With increasing quote rates and compliance guidelines, stock exchanges and trading floors have more data than ever before to save, store and easily account for.
No exception to this growing trend, the PHLX (Philadelphia Stock Exchange) addressed its escalating storage costs by deploying more cost-effective storage disk options tied together by Brocade Communications Systems, Inc. technology.
Currently, the PHLX is running a Brocade SAN (storage area network) architecture primarily built on two Brocade Silkworm 3900 fiber-channel switches featuring up to 32 ports and capable of working at 1 or 2G bps device connectivity.
However, the company is planning on upgrading to Brocades director-class Silkworm 48000 in April to completely connect all of PHLXs enterprise systems under one fabric, said Rich Ward, director of technical services for the PHLX.
“We currently have two SANs, the goal is only to have one. The 48000 class switch will give us the capacity and growth to be able to accomplish this,” said Ward of his 400-employee Exchange organization.
Ward is using the Brocade switches and software to bind together all of PHLXs storage components and for its system backup operations.
Through its Brocade SAN, the PHLX no longer must back up data over the production network as the organization had in the past. It also eliminates reliance upon conventional DAS (direct-attached storage) and data warehousing technology to capture and store data flowing from the trading floor and electronic systems to be backed up at night.
The bladed architecture 4G bit Silkworm 48000 director-class switch, released last August, can go up to 256 ports in a single system. Each of those ports can be 1, 2 or 4G bps, according to Spencer Sells, director of product marketing for San Jose, Calif.-based Brocade. Brocade is planning additional software and operating system upgrades to its newest director.
Backup was just one area plaguing Wards IT administration efforts as his group was under pressure to consolidate various tape and disk systems into an organized storage pool to centralize multidevice management.
In addition, increasing records of trades and related issues mandated to be saved and stored for a minimum of seven years by the Security Exchanges Commission only compounded the problem.
“We were concerned with the escalating storage costs with the current storage solution we were using. We needed to find a way to find the functionality of the centralized storage model we enjoyed, but with a reduced cost,” said Ward.
“[Compliance] is an issue that is seeing increases in rates at a linear scale.
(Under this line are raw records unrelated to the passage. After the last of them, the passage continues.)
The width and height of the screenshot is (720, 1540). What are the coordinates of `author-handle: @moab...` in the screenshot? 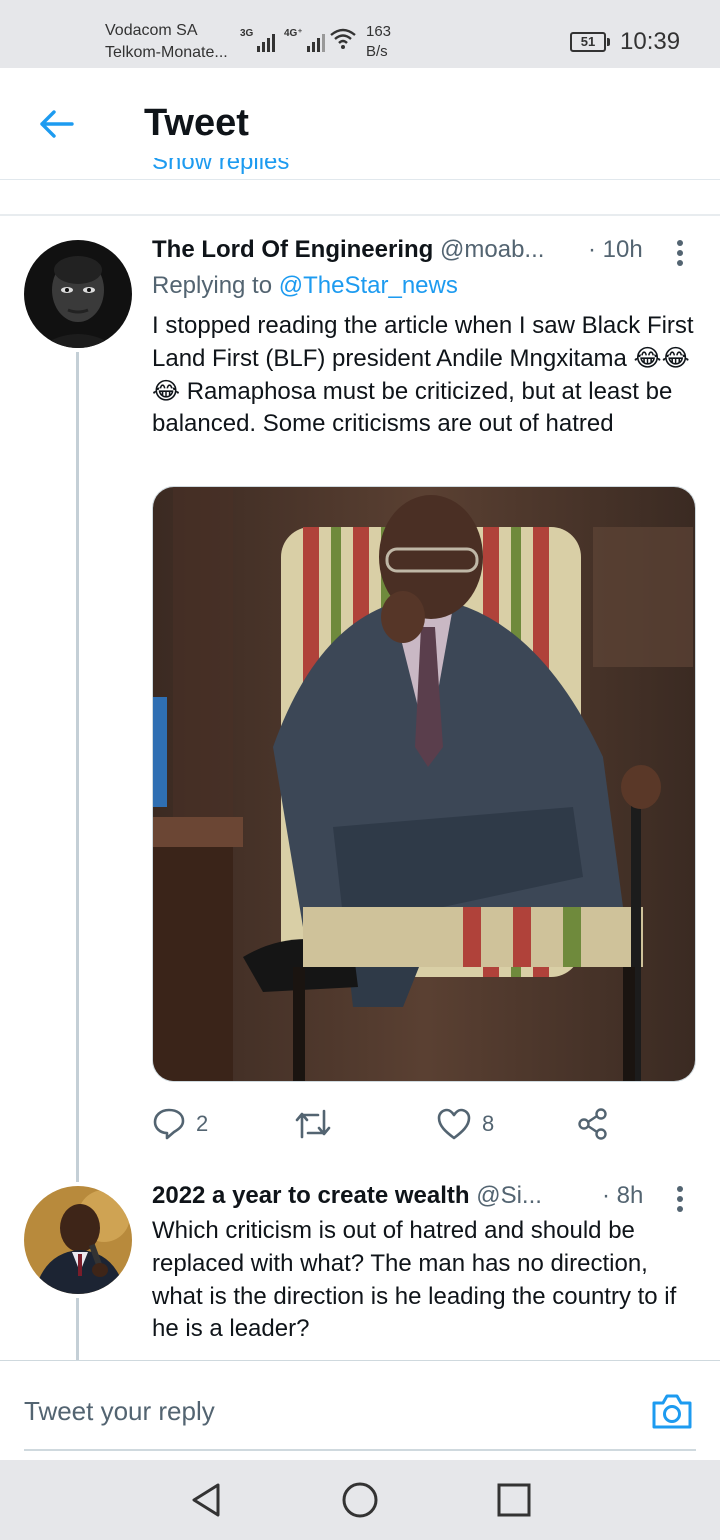 It's located at (492, 250).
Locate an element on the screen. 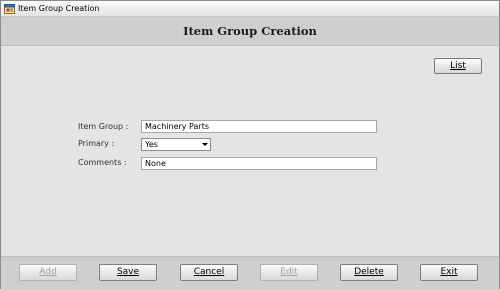 Image resolution: width=500 pixels, height=289 pixels. delete-button: Delete is located at coordinates (369, 272).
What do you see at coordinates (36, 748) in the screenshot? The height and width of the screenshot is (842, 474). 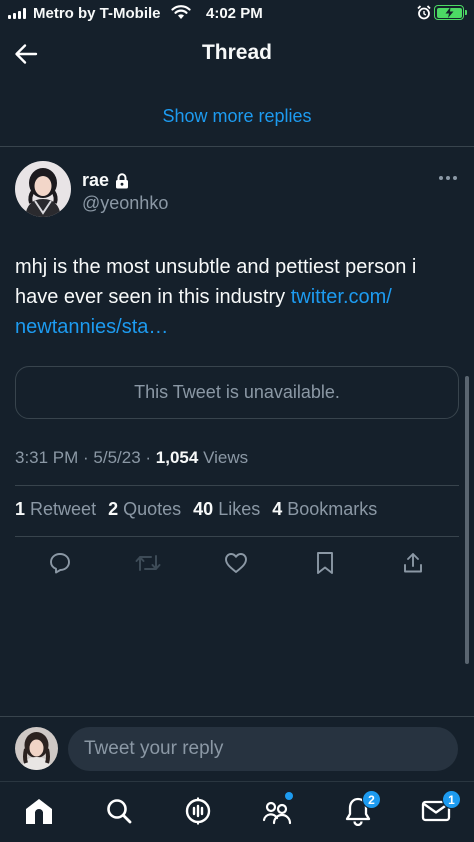 I see `current-user-avatar` at bounding box center [36, 748].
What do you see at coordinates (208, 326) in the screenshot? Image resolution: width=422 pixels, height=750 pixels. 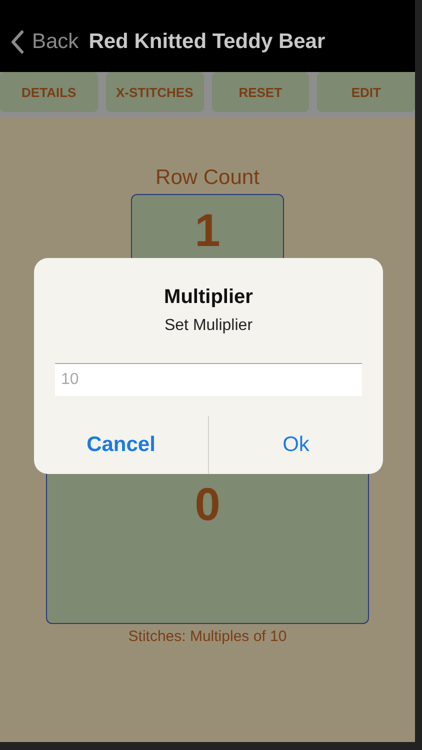 I see `dialog-message: Set Muliplier` at bounding box center [208, 326].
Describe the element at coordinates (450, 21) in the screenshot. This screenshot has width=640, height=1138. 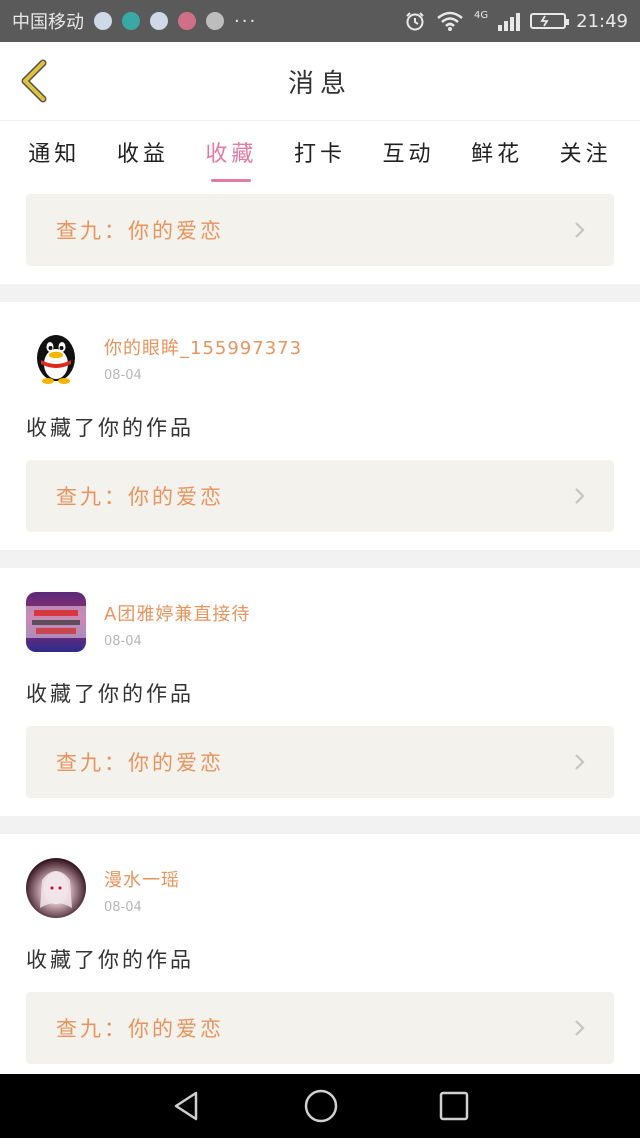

In the short-term, we see no relief in sight. This forces us to find creative ways to deal with this issue without having it result in serious increases in our cost to manage it.”
According to Ward, PHLX was able to slash its data storage expense by 75 percent through Brocades products and recouped its technology investment in only three months.
Going a step further, he noted that Brocades technology has allowed the PHLX to present data more efficiently and use any array on its system, which reduces potentially hazardous downtime to install disks in various systems.
With its implementation, the Exchange installs the disk online, presents it to the desired host and begins using it.
For the PHLX, expansion of its enterprise storage capabilities is not a matter of “if” but a matter of “when.” For example, whereas the Exchange featured 10TB of stored data only two years ago, its mushrooming volume of business will translate into a projected 46TB by the end of 2006.
“Data availability and data reliability are the lifeblood of our business. Having these two factors addressed by our technology allows us to focus time on other aspects of our business … we could not function if these areas were lacking,” said Ward.